Anyway, that is just scratching the surface; I need to read it again and write a much more serious piece about it. More forthcoming :)

2 comments:

supergoober said...

"....and we get to see where our own foibles might dovetail with Gabriel's."

Ding, ding, ding! We have a winner. That's me (and I know you)...and the best stories are those that invite us to identify with aspects of certain protaganists.

In any case, Joyce is WAY WAY WAY over my head. Despite that, I can utterly appreciate any work that demands so much attention, delicate thoughfulness, and participation from the audience. Jasper Johns and Miles Davis comes to mind in art and music respectively.

To often in today's world do we see folks interpret experiences based on first impression. Personally, and cyncially, I believe this simply has to do with there being alot of stupid people in this world (just see what movies and music sells best and it becomes pretty apparent). Example: the Rorschach inkblot. This test does, to a certain degree, correlate strongly with intelligence.

Let me explain: you show them an inkblot that looks like a bat. You ask them, "What do you see?". They respond, "Looks like a bat". Then you ask them again, "Besides a bat, what else do you see?". This invites the person to enlist they're imagination and more importantly, their unconscious mind in the service of interpreting a rather amorphous looking blob.

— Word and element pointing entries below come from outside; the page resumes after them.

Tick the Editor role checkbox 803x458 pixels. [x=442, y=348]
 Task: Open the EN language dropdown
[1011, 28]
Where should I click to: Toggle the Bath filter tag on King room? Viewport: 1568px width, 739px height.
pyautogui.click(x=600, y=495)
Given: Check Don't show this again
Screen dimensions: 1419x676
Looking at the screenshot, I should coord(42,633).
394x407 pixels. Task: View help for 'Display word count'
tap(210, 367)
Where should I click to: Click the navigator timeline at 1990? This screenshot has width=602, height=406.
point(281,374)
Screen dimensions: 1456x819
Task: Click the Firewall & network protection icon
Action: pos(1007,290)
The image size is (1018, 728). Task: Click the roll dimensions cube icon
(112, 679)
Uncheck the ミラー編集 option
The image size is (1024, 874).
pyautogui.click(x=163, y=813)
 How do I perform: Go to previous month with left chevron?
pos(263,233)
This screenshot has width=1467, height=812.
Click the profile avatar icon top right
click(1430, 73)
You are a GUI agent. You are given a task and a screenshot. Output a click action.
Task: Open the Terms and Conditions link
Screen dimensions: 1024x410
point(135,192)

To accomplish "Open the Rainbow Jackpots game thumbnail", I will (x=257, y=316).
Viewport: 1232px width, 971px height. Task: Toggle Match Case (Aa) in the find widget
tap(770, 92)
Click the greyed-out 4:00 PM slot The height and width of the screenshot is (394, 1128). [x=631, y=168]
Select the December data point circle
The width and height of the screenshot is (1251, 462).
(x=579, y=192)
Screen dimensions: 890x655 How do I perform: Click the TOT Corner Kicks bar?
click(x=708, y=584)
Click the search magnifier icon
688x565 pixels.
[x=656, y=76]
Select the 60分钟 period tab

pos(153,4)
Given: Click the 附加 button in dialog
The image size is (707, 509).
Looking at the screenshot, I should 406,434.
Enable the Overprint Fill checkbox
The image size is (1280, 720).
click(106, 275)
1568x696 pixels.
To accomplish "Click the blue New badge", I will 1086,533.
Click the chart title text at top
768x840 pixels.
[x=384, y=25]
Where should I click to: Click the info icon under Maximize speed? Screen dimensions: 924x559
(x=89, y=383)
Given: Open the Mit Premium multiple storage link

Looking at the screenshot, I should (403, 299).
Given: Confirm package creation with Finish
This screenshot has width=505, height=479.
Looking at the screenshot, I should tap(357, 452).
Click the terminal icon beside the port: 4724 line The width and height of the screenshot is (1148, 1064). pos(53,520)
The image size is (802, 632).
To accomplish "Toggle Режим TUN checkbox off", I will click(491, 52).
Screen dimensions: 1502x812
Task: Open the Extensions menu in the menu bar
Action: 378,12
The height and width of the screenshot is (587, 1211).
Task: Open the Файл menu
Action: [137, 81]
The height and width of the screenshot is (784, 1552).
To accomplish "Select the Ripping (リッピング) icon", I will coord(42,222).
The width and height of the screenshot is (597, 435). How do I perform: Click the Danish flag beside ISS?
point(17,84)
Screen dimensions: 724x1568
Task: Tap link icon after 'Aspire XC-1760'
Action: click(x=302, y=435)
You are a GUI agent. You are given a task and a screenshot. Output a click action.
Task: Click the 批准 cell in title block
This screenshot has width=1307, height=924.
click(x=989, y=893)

Guarded folks are quick to respond with bat-like responses: bird, butterfly, moth, etc. One particular thing to note here is the time element. Guarded folks are also generally quick to respond with surface impressions. Inviting them to "think" utilizes faculties that stupid and unimaginative people just don't have. Mind you, the test is much more complex than I've described but with regard to this "staying on the surface", it does in a way speak both to an unwillingness to tap deeper into one's psyche and inability, for reasons associated with intelligence. Furthermore, too much in the other direction speaks to a psychotic process but I won't go into that.

Now back to the story. Joyce like Jasper Johns and Miles Davis and Stanley Kubrik, all of them asks the audience "What do you see?". Stupid people within the first 9 seconds will say "A bat" and nothing more. They don't see transcendent potential, or symbolic themes, or an invitation to delve deeper into one's imagination and unconscious. All they see and will EVER see is a frickin BAT.

I can't talk to these people. They're just dumb. I know I'm being too harsh because perhaps it might have to do with Maslow's principles and that perhaps they do have the competence but are currently dealing with more important and pressing matters like food and shelter and issues related to their health. Issues related to self-actualization and introspective enlightenment can't be addressed when you are emotionally or physically overwhelmed with other more important life issues. Which is why most folks look to movies as "escape" and want nothing more than to spend 90 minutes in a dark theater laughing about something that means nothing about nothing.

Reading Joyce smacks of that level of meditative thoughfulness. I'd imagine most folks could sprint through "The Dead" in an hour and see nothing but a boring story. These are the same folks that listen to Davis and say, "This isn't music, where are the lyrics?". The same people that will watch "Apocalypse Now" and say "I got bored. For a war movie, there wasn't enough action in it. MORE EXPLOSIONS, MORE EXPLOSIONS!" I feel sorry for folks like that.

But I (like you) enjoy being challenged, which doesn't mean I can't be quite a Phillistine at times!...hehehe

Wayfarer said...

Yeah, loved that story. Like you, I have to re-read it.

I thought, though, that the "ten years to write" bit was about Finnegan's Wake, not Ulysses. Whatever. Ulysses took me ten weeks to read with any kind of comprehension (even of the plot).... and it's been more like fifteen years since I last picked up Finnegan's Wake. Reading that book is the intellectual equivalent of tunneling through a mountain. With a shovel.